Greg Stumm: Yeah. So, again, back to rowing. I think I'll never forget this, the president of Penn said at our graduation, it's hopefully the one thing you've learned here in four years it's not what you know, it's not who you know, it's whom you know. And two of my college teammates actually had connections with the Hartford at the time. And they connected me with some people there. And it presented an opportunity. And I think the thing I was excited about at the Hartford was, one, I mean, they had a great training program. I believe they still do have a great training program there. And they also offered, back when I started, a wide array of products. So it was variable annuities, fixed annuities, mutual funds. And mutual funds was growing rapidly and developing new product. And so it was a place where I could go, where I could learn a lot. And they worked with a lot of different clients. And so my advice to anyone that's young coming to this industry is go to a firm where you can get a lot of exposure. Learn as much as you possibly can. And that was the opportunity it presented me with, so I jumped at it.

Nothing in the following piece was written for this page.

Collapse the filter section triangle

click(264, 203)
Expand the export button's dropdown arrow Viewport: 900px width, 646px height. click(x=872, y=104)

Robert Morier: That's good. Well, you started a manager research, and one of your roles now is you're on the product management committee.

Greg Stumm: Yes.

Robert Morier: So as you think about what you had learned in manager research going back 20 years ago to what you are all doing now, what developments have you seen in the underwriting process as you're thinking about either a multi affiliate model or the more traditional subadvisory model that American Beacon employs?

Greg Stumm: So I think the one thing, and this is why at Resolute we have a pretty diverse team in our product management committee. I mean, and not to go in too much but, I mean, you have people like Becky Harris who runs product management for us. Paul Cavazos is our Chief Investment Officer. Jeff Ringdahl, our CEO, myself. Jay Schilling who heads up institutional sales for us. We all come at things a different way. But at the end of the day, what we try and do and I think is the most challenging and something we miss a lot in our industry, is we try to think about the client experience. It really stuck with me, I think it was in Joel Greenblatt's book about the 2000s. And he said the best performing fund over the decade of the aughts was up something like 10% per annum. The average client lost something like 6% per annum in that fund. And so it was the best fund, the worst fund, the best fund, the worst fund. And what we've tried to do is really think about, OK, you can generate great returns over long periods of time. But if the client can't capture those returns, what does it matter? And so we really tried to put this lens of, what is the end client experience? And what is this idea of investability or enduring value, as what we call it, to bring to market? And so I think before it was 20 years ago, it was like, hey, just get the best performing fund. Try and find the strategy that's going to beat its peers. And now it's like, OK, you don't necessarily need to be the number one fund in the space, you need to deliver the veteran client experience. And that's something I think we've all kind of learned over the last 20 years, especially in a year like 2022.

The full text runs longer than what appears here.